Spam Flashcards
(26 cards)
What is email spam according to the Text Retrieval Conference?
Unsolicited, unwanted email sent indiscriminately by a sender with no current relationship with the recipient.
What is the prevalence of spam in internet emails?
90% of internet emails are spam. Akismet blocks 60 billion spams annually.
Which countries are major sources of spam, and what are their percentages?
India (12.19%), USA (7.06%), Italy (6.95%).
How are email addresses obtained for spam?
Harvested from websites, sold as lists, or obtained via malicious QR code links.
What is Web2.0 spam (Spam2.0)?
Junk posts, ads on blogs, malicious wiki edits, incorrect tags in documents/bookmarks to redirect traffic.
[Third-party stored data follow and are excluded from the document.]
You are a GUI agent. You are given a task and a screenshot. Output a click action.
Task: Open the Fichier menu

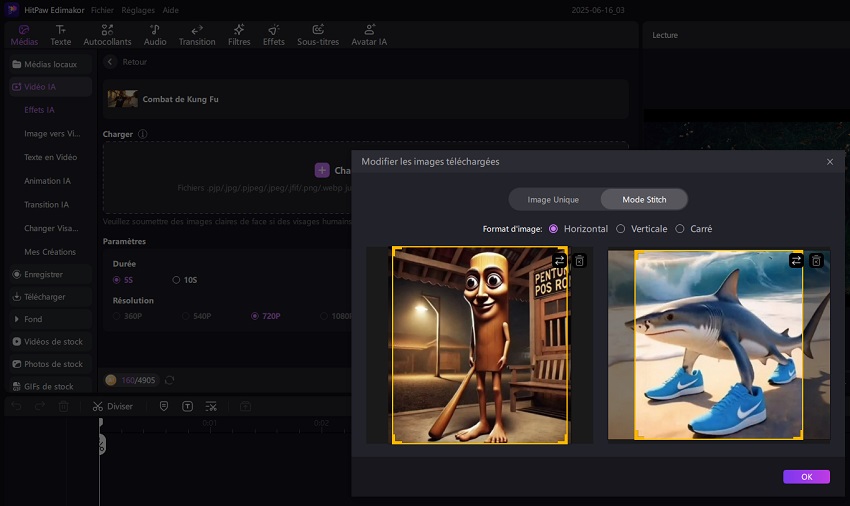coord(102,9)
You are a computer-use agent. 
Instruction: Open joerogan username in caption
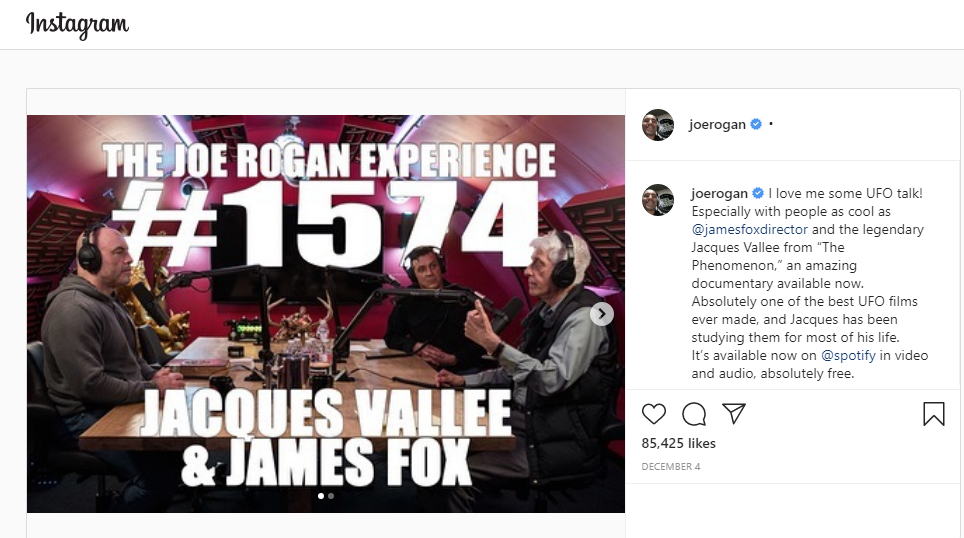[719, 193]
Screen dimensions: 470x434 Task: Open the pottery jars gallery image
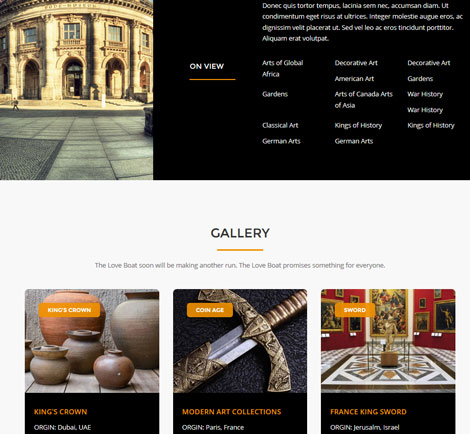[x=92, y=341]
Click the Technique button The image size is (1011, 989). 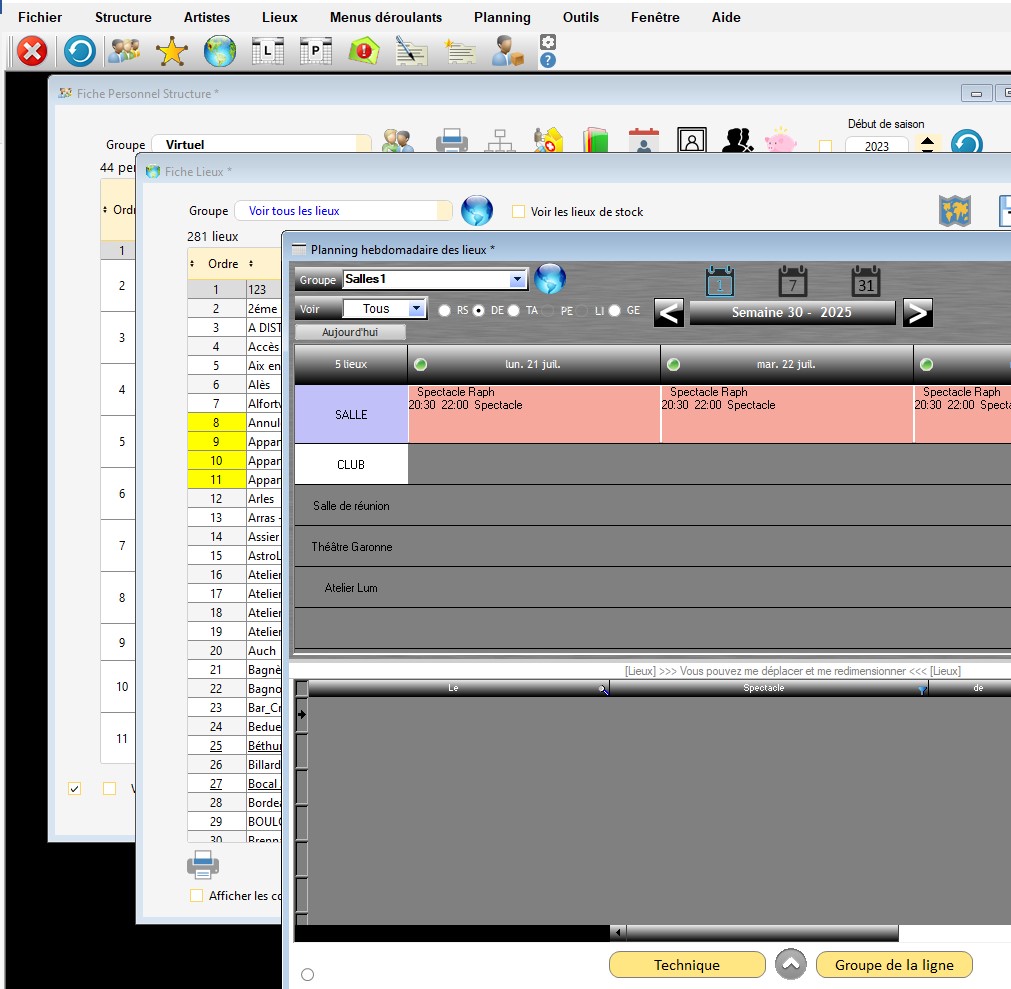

What was the first spam-fighting software, and how did spammers adapt?
CancelBot was the first. By 1997, spammers obfuscated spam to evade primitive filters, some of which were commercial.
How do Realtime Blacklists (RBLs) work to combat spam?
Use DNS lookups to check an email’s originating IP against a list of spammer networks, blocking traffic from identified sources.
What are the disadvantages of using RBLs?
Reactive, doesn’t stop initial spam floods; IPs change due to company takeovers; innocent IPs get listed due to malware. Use with SpamAssassin, not alone.
What are the ideal characteristics of malware from an author’s perspective?
Hard to detect, not easily removed, spreads widely, reinfects programs, easy to create, machine/OS independent, often one-time execution (e.g., email opening).
Describe the limousine reservation company hack and its impact.
Hackers exploited a ColdFusion vulnerability, exposing personal/financial data of 850,000 customers, including CEOs/celebrities’ credit card numbers, names, addresses, and travel plans.
What are the common delivery methods for malware?
Emails/documents with code, files, boot sectors, peer-to-peer sharing, remote exploitation of vulnerabilities, multiple methods combined.
Why is preventing viruses challenging with modern file types?
Executables hide in documents (e.g., .doc, spreadsheets) via embedded code. File type is hidden in a field, exploitable despite incorrect suffixes. Even read-only documents/pictures can conceal code.
How do air-gapped systems like SACCS enhance security?
Physically separated from the internet (no IP address). SACCS uses old computers, now with solid-state storage instead of floppies, maintained by specialists to ensure reliability/security.
What are safe electronic contact procedures to prevent malware?
Use trusted software, test on isolated systems/VMs with updated scanners, open only known safe attachments, avoid peculiar messages, maintain recoverable system images, back up executables, use updated virus detectors.
What are key information security standards mentioned?
NCSC’s Rainbow Books (e.g., Orange Book/TCSEC, C2 as de facto commercial standard), Common Criteria (2005, replaced TCSEC), ISO17799:2005 (code of practice). NCSC rates products for certification.
What is the difference between discretionary and mandatory access control?
Discretionary: User-controlled credentials (e.g., ID/password). Mandatory: System-controlled credentials (e.g., IP/MAC address).
How does discretionary access control (DAC) function?
Users with rights to an object can extend those rights to others. Subdirectories inherit rights. System enforces compliance (e.g., minimum 6-character passwords). C2 offers finer control than C1.
What are the C2 requirements for a trusted system?
Security policy, accountability, assurance, documentation. Ensures fine-grained DAC, individual accountability via login, resource isolation, and auditing.
What is the C2 security policy requirement?
Explicit policy enforces access rules for subjects/objects. Mandatory controls restrict sensitive data; discretionary controls limit access to selected users. TCB controls access and prevents unauthorized restoration.
What is the Trusted Computing Base (TCB)?
All protection mechanisms (hardware, software, firmware) in a system, ensuring integrity for processing sensitive information. Predictable behavior builds trust; a breach in one TCB can compromise networked systems.
What are the reference monitor and security kernel in a trusted system?
Reference monitor mediates object relationships, enforcing DAC. Security kernel (hardware/software) implements it, mediating all accesses, protecting itself from tampering.
What is the “need to know” principle in security?
Access to objects (e.g., files) is granted only if the requester has a legitimate need. Systems enforce controls to prevent circumvention.
How does C2 discretionary access control ensure security?
TCB controls access between named users/objects using mechanisms like access control lists, limiting sharing to authorized individuals/groups, with single-user granularity.
Why is object reuse prevention critical in C2 systems?
Prevents unauthorized restoration of deleted files or data, ensuring no residual data can be accessed by malicious users.